GIVEN TEXT
————

Answer 163. Required time = LCM of 18 and 12
                                                       36 minutes.
Question 164.  In triangle ABC, D and E are points on AB and AC such that DE || BC. if AD = 4x-3, AE = 8x-7, BD = 3x-1 and CE = 5x-3, find the value of x by Namrata. Answered on June 9, 2008 at 10:53 p.m.
Answer 164. In triangle ABC, D and E are points on AB and AC such that DE || BC
                         Therefore AD/DB = AE/EC
                                             (4x-3)/(3x-1) = (8x-7)/(5x-3)
                                  or       20x^2 - 12x - 15x + 9 = 24x^2 - 8x - 21x + 7
                                  or       4x^2 - 2x - 2 = 0
           (÷2)                or       2x^2 - x - 1 = 0
                                  or       (x - 1)(2x + 1) = 0
                                  or       x = 1, x = -1/2 (rejected)

————

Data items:
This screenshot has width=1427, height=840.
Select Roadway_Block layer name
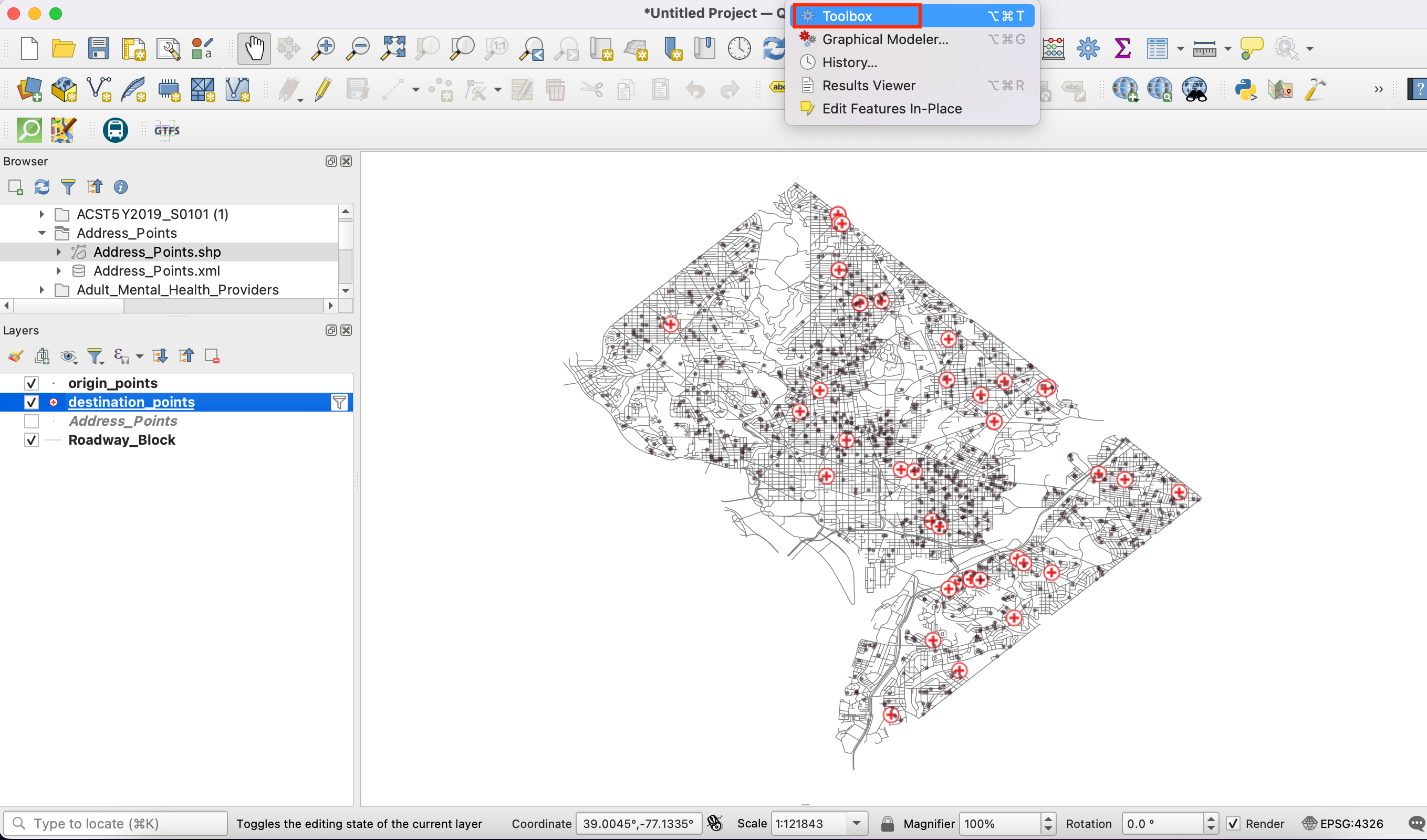(x=121, y=440)
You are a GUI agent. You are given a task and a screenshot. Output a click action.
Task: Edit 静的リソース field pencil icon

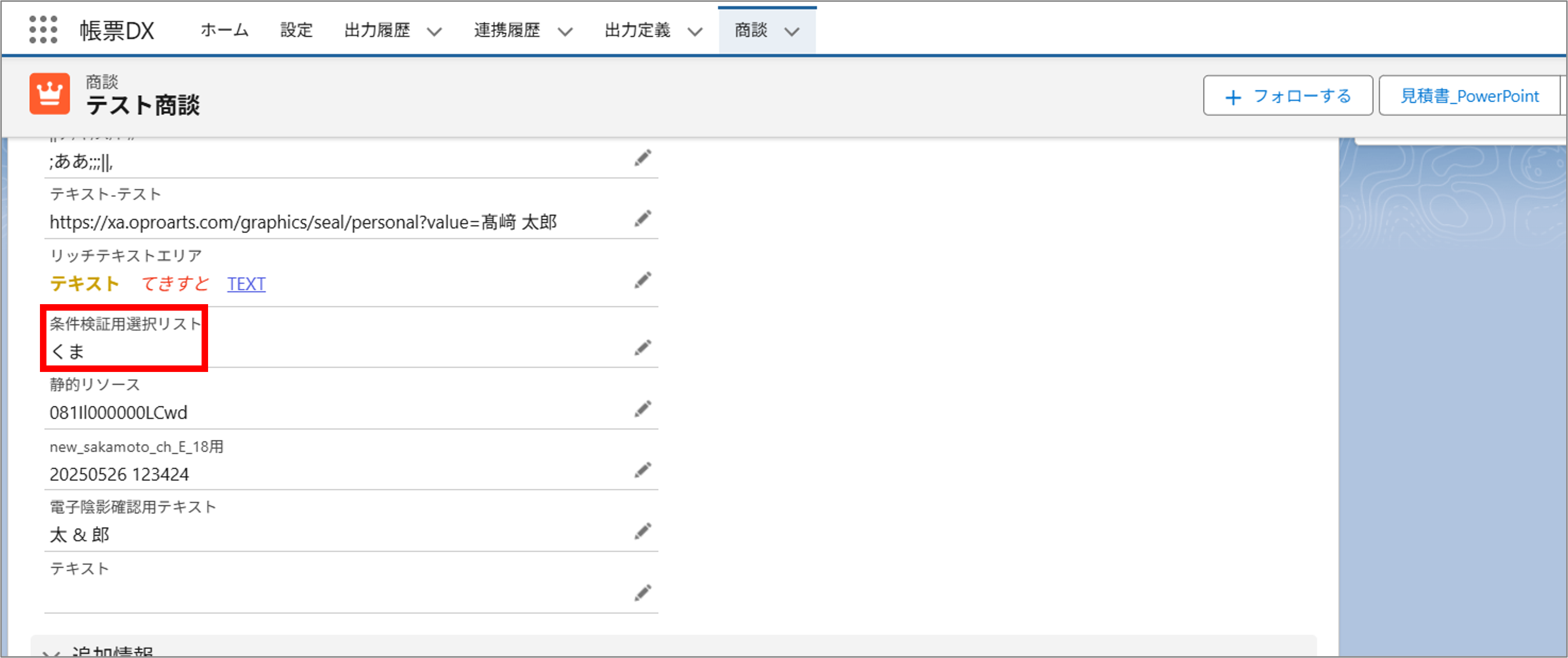click(x=642, y=409)
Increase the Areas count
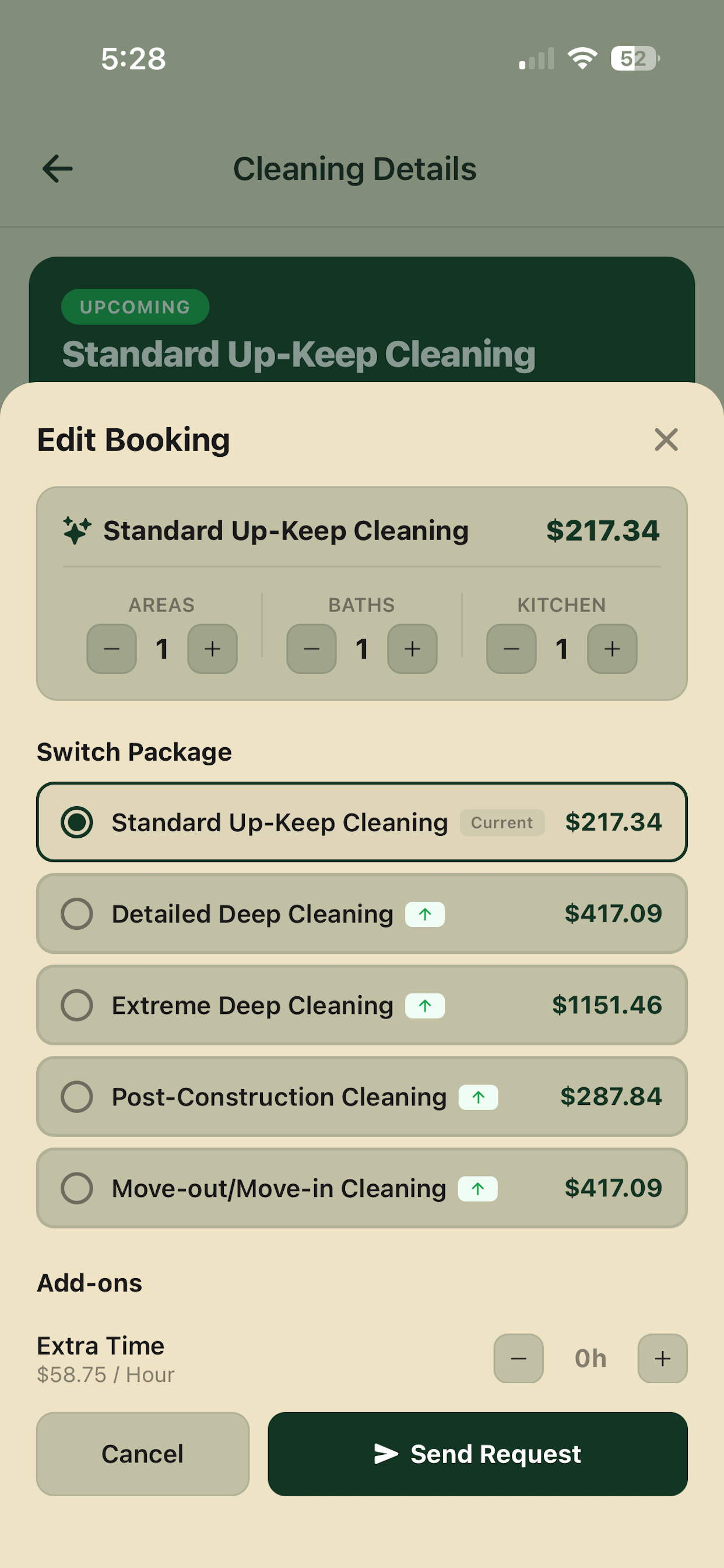The height and width of the screenshot is (1568, 724). (212, 648)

————

JOBS
(a) In the math Q&A excerpt, duplicate the passage that begins with the words "Question 164.  In" and stops after the words "at 10:53 p.m.".
(b) Do these statements agree with the math Q&A excerpt? (i) The answer given to question 163 is 36 minutes. (ii) The value x = -1/2 is kept as a solution to question 164. (iii) Question 164 was answered on June 9, 2008. Answer yes or no for each, quoting the words from the excerpt that decide it.

OUTPUTS FOR THE TASKS
(a)
Question 164.  In triangle ABC, D and E are points on AB and AC such that DE || BC. if AD = 4x-3, AE = 8x-7, BD = 3x-1 and CE = 5x-3, find the value of x by Namrata. Answered on June 9, 2008 at 10:53 p.m.

(b)
(i) Yes: "36 minutes."
(ii) No: "x = -1/2 (rejected)"
(iii) Yes: "Answered on June 9, 2008 at 10:53 p.m."